03/03/2026
The great Liberian footballer George Weah was a Ballon D'Or winner in his own accord in a foreign league, yet his own country, for whom he was helping to qualify for the World Cup provided no funding for the national team from government nor sports institutions. Weah paid out of pocket for the entire national team's training and travel, including kits, accomodations, allowances et al, and even acted as player-coach, while still balancing his job as a striker in the Italian League.
A majority of African countries are really only mock states, monkey-see-monkey-do entities that exist for outward-show purposes only, and who never bought into the concept of nationhood or statehood as a community-first organism. Government to us takes a stomach-first approach.
That's why Kenya for starters, has a ballooning wage-bill second only to the USA. People go into political office to win a five-year term that will earn them a lifetime of pension and gratuity. These same people while in political office, will also be made political appointees in charge of national interests in various ministries that are bloated with all forms of manpower and all manner of irrelevant activities.
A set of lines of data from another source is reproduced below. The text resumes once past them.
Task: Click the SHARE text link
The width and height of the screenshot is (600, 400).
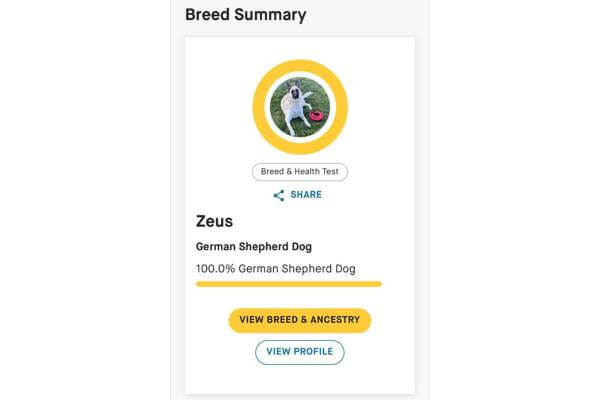Action: [x=306, y=195]
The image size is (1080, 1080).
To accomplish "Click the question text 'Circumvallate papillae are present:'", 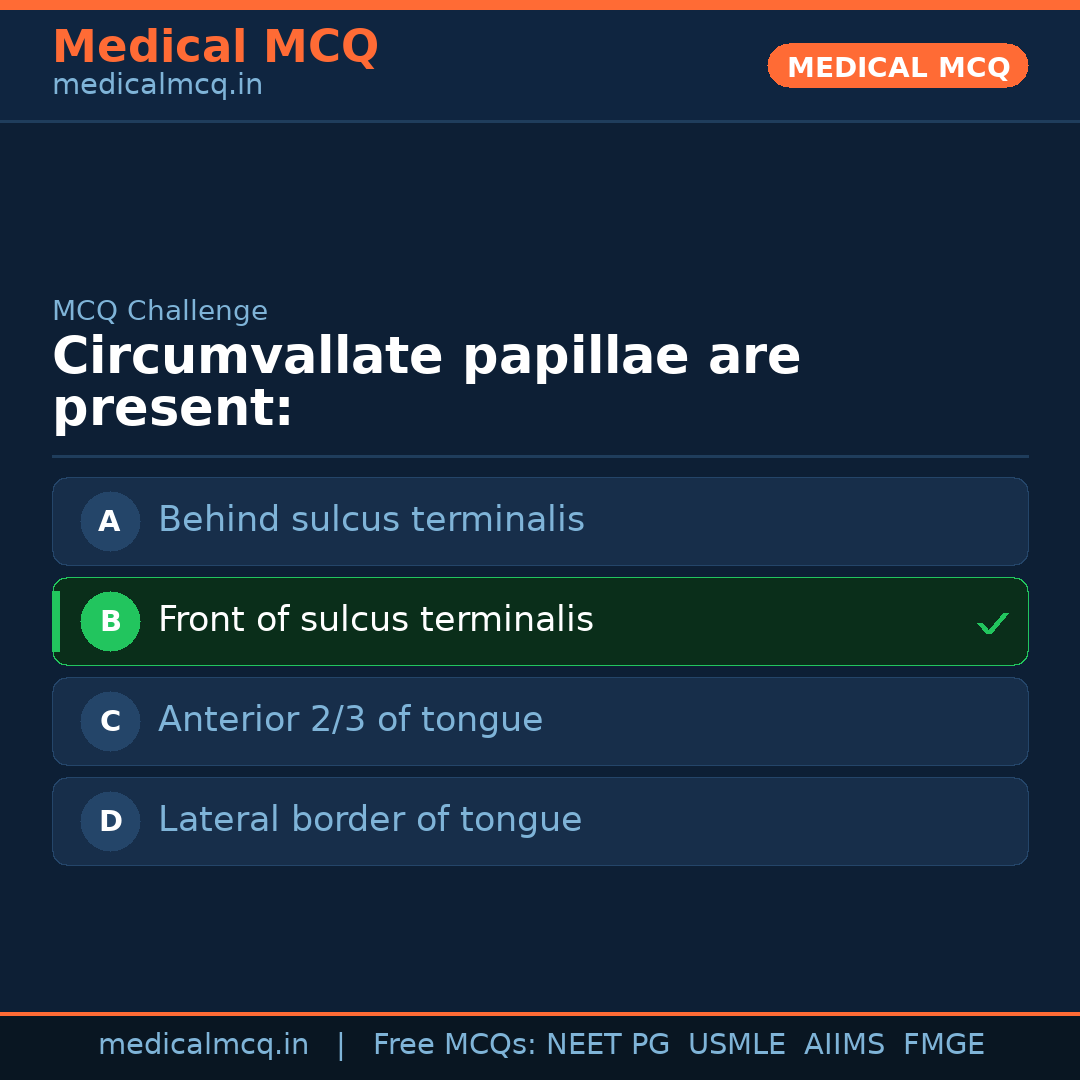I will (x=426, y=382).
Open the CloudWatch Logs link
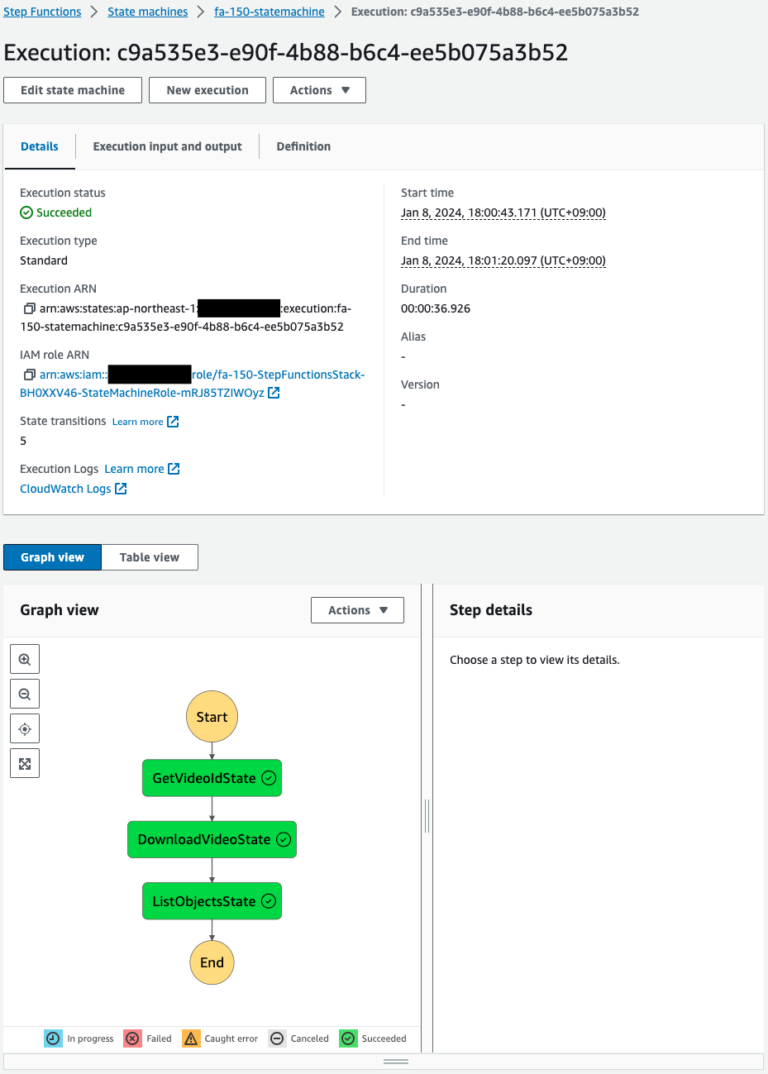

You will find sports bodies and now 'authorities' duly registered and instituted, with office buildings, budgets and officials, and 95 percent of expenditures going to their salaries, insurance, allowances and per diem's, stationery, photocopy, fuel for their guzzlers, entertainment.... and the list is bottomless.
We don't govern. We regulate, mistaking such posing for governance.
The problem starts at the top, where appointees are made based on cronyism, not qualified professionalism, setting an example that propagates the problem top-down the food-chain, where employees of The Regulation are sourced based primarily on nepotism and other affiliations to the people in charge of sections and departments.
This is the ecosystem from which you are expecting support and cooperation.
Mr. Weah later became President Weah of Liberia. The same skills he was training while taking government responsibility on his own shoulders as a young sportsman, handed him leadership of his country's government on his second elective attempt.
Now here lies the moral of this tale:
Most of darker Africa is ungovernable, because we do not practice the discipline of governing ourselves without supervision. The majority of 'darker' Africans don't care much for self control. They prefer to be regulated, but only to an extent, meaning we cannot fully allow the authorities we manage to fully enforce all the regulations that our elected government and all its regulatory bodies put in place at our behest.
On the other hand we are self-deceiving to imagine that regulations are solutions. We are a subcontinent that is now caught in a cycle of regurgitating regulatory body after regulatory body, never digesting the fact that we are not creating results but only compounding the public burden.
Politics cannot provide the answer as long as our public culture is not founded on individual self-control. Since we don't like governing ourselves at the individual level, we delegate that responsibility to an entity that will regulate us, and then we mis-name it government.
We prefer to cut corners, take shortcuts, bribe, forge, lie, deceive, pretend and disobey public order laws. Then for conscience-sake we make pristine laws, and institute second parties to regulate us at a fee called tax. We forget that a regulator cannot regulate us then regulate itself, then provide us with a regular report on its activity and conduct. Kenya and South Africa are daylight proof that even the best of new, glittery constitutions cannot 'make us great again'.
Our conduct and outcomes are mirrors of our character, on which the need to cover our exposure with regulatory systems comes from.
Even the politicians we elect as heads of our 'Regulatorial' nations are powerless to change us and the systems we institute. A nation of 60 million Kenyans cannot convincingly say it is at the mercy of 400 legislators.
As President of Liberia, one of Weah's son's followed in the footsteps of his father's golden boots. He competes in the world's premium soccer leagues. As for the country he represents in nationals, it is the USA.
This is the son of a sitting African president, but he understood that for the sake of the gift he bears during the short time he has a hold on it, he must chose order, not regalia.